Respect for animals and land key for farming success
Tim Dunne.

Tim Dunne has been farming in Mitchelstown in North Cork for more than 40 years and believes that his choice of career is something of a calling or a vocation.

According to Tim, a high level of care and respect, both for land and animals is required in order to produce the highest quality food for the consumer.

“Good farmers are always concerned about the welfare and wellbeing of their stock. We have more capacity than people would think to care for our cattle and to mind them like we would our family.

This duty of care applies to all aspects of the farm. It is vital that all farmers are respectful of the land as we are only its short-term custodians and must eventually pass it on to future generations.

Tim says that with its long working hours year-round, farming certainly is not for what he describes as the ‘faint-hearted’ but he is keen to highlight the benefits of farming as a promising career for younger generations.

“I’ve been so fortunate to farm as it meant I was my own boss and I was able to be the architect of my own destiny which was so important to me.

"I would certainly say to a young person, if you are able to and you are passionate about agriculture, to go for it; it is a great life.”
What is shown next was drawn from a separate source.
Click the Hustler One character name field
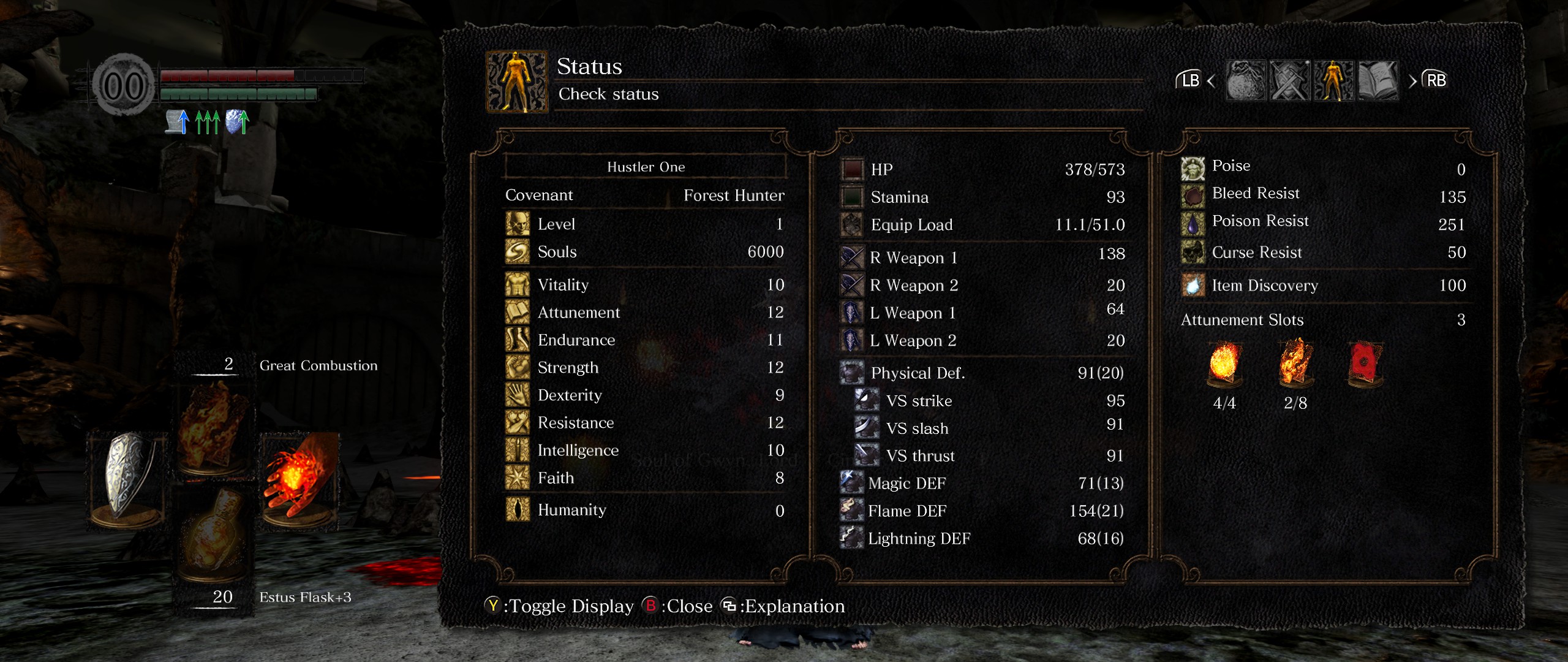The image size is (1568, 662). [x=646, y=167]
Tim is Chairman of the Irish Angus Producer Group and was involved in the development of the Certified Irish Angus Beef brand which has a unique system of certification whereby each animal is individually inspected to verify their breed and that they meet the standards required to be Certified Irish Angus Beef.

This premium beef range has been sold as a Tesco Finest* brand for more than 20 years and is loved by consumers for its tenderness and taste which comes from its characteristic marbling.
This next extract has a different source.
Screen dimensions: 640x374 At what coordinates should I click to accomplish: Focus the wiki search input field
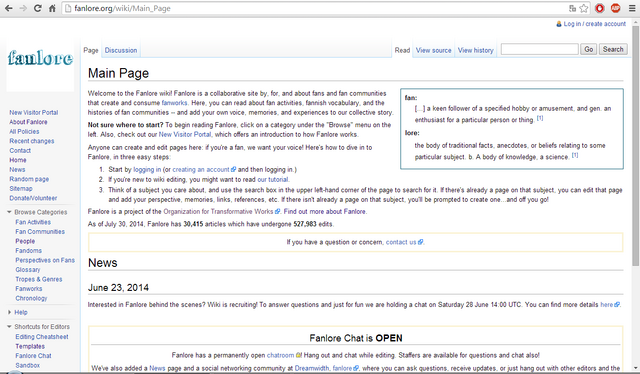pyautogui.click(x=540, y=49)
The flavour profile of the meat is also enhanced by the foraging habits of Angus cattle, who tend to seek out sweeter grasses in pastures to graze.

There are over 9,000 farmer members producing Certified Irish Angus Beef in Ireland including, Brian Dyer in Claremorris and James Murphy in Tipperary.
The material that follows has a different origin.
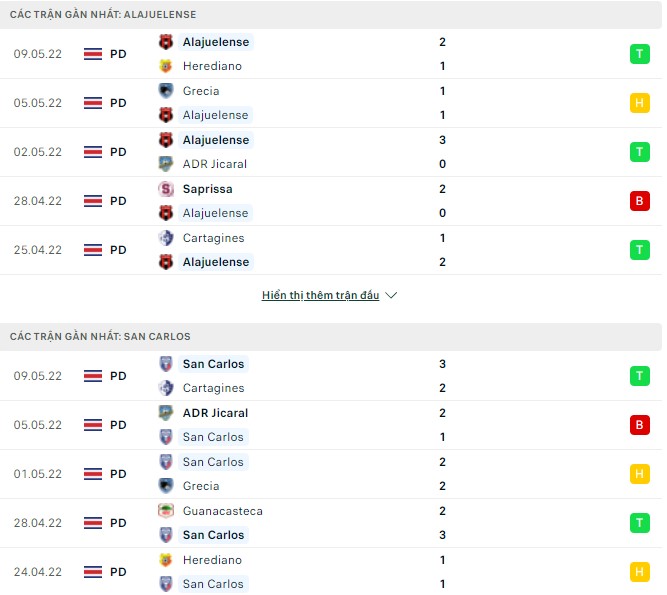The width and height of the screenshot is (667, 595).
Task: Click the ADR Jicaral crest in the 02.05.22 match
Action: coord(166,164)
Brian Dyer, Claremorris Co. Mayo

Brian Dyer.
Brian Dyer.

Brian Dyer from Claremorris in County Mayo lives with his wife Sinead and their three children on a 250-acre farm. Brian’s children love to help him on the farm and he encourages this as it provides them with great exposure to nature and the outdoors.

Brian has enjoyed farming since he was a child and although he admits that initially, it was the machinery he liked, this has since changed with his love for Angus cattle.

Brian admits that Angus is his favourite meat because of its unique flavour profile.

James Murphy, Co. Tipperary

James Murphy.
James Murphy.

James Murphy has been farming in the foothills of the Silvermines mountains, in North Tipperary, ever since he took over his father’s farm in 1992 when he was just 21 years old.

James lives on the farm with his wife of 20 years and their four children, who love helping out with the cattle.

James was motivated to farm Angus after travelling to America, where he learned more about their docile nature which makes them perfect for a family farm.

James hopes that when the time comes to ‘hang up the wellies’ that he might be succeeded by his eldest son Conor.